In recent months, processing delays by U.S. Citizenship and Immigration Services (USCIS) and the U.S. Department of State (DOS) and changes in U.S. Immigration policies have had profound effects on foreign national students and professionals.
The Impact of the USCIS Unlawful Presence Policy on Students (F, M visas) and Exchange Visitors (J visas). In August 2018, USCIS drastically altered its policy on the calculation of unlawful presence for F (student) and M (vocational student) visa holders, and J exchange visitors. Those in F, M and J status are typically admitted for a period of authorized stay known as duration of status (D/S), rather than up to a specific date. Under previous longstanding policy, a violation of status (early termination of studies, unauthorized activities, etc.) did not render such individuals unlawfully present. The unlawful presence calculation only began after a formal determination by the government that the individual was out of status (if admitted in D/S). However, under this new USCIS policy, calculation of unlawful presence automatically begins the day after any violation or the day after completion of the course of study or program, including any authorized practical training and grace period. Those in F, J and M status should exercise caution to avoid all unlawful presence triggers and track all time where they failed to maintain lawful status. Failure to do so could subject these foreign nationals to the 3-year, 10-year, or permanent bars to re-entry.
The transformation of USCIS into an extension of the Immigration & Customs Enforcement (ICE) agency. Traditionally, USCIS has been the federal agency charged with the adjudication and granting of immigration benefits (citizenship, green cards, visas), while ICE is the agency that enforces immigration laws, including orders related to deportation. The functions of these two agencies have generally been kept separate based upon the premise that a foreign national should be able to apply for an immigration benefit without fear of being deported. However, through the release of a recent policy memo, the functions of USCIS now overlap with those of ICE such that the processing of a visa or citizenship application could result in the issuance of a Notice to Appear (NTA) for those foreign nationals who have failed to maintain legal status. An NTA is a charging document that compels a foreign national to appear in Court for removal proceedings.
USCIS Processing Delays. According to the January 2019 report by the American Immigration Lawyers Association (AILA), the average case processing time increased by 46% over the past two fiscal years (FY), and by 91% since FY 2014. Additionally, case processing times continued to increase in FY 2018, despite sizeable decreases in case receipt volume.
USCIS now accepting both Negative O & P Consultations. In September 2018, USCIS began accepting copies of unfavorable/negative consultation letters directly from labor unions for O.1 visas (individuals of extraordinary ability). On February 8, 2019, USCIS announced an extension of this practice to include P visas (artists, athletes, and entertainers). Consultation letters are listed among the initial evidentiary requirements for P and O visas, failure to include such documentation could prolong processing or result in a case denial.
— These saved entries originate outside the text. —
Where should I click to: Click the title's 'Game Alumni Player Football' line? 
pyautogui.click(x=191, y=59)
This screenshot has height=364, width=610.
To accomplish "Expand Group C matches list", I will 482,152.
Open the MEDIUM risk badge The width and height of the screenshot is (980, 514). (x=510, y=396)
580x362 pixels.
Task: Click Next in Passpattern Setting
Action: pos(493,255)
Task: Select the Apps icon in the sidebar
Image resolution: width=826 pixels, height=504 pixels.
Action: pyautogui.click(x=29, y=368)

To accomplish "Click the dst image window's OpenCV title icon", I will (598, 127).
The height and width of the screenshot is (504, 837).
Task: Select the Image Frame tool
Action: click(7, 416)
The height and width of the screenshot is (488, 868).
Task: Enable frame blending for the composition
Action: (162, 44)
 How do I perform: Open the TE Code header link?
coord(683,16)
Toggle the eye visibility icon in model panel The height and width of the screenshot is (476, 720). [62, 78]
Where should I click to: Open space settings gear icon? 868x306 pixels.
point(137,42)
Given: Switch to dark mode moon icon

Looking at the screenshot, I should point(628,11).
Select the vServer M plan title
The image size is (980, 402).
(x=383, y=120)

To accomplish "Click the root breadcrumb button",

The Department of Homeland Security (DHS) announces Final Rule for H.1B Cap & Lottery Cases. On January 30, 2019, DHS published the final rule (effective April 1, 2019) to amend the process for selection of H-1B visa petitions subject to the annual numerical “cap”. Pursuant to this rule and in furtherance of the “Buy American and Hire American” Executive Order (April 2017), USCIS will first conduct the general lottery sufficient to meet the regular 65,000 annual cap, which will include individuals eligible for the advanced degree exemption. USCIS will then conduct a second lottery for the remaining eligible petitions, which will be limited only to those U.S. advanced degree holders seeking one of the 20,000 cap exemptions.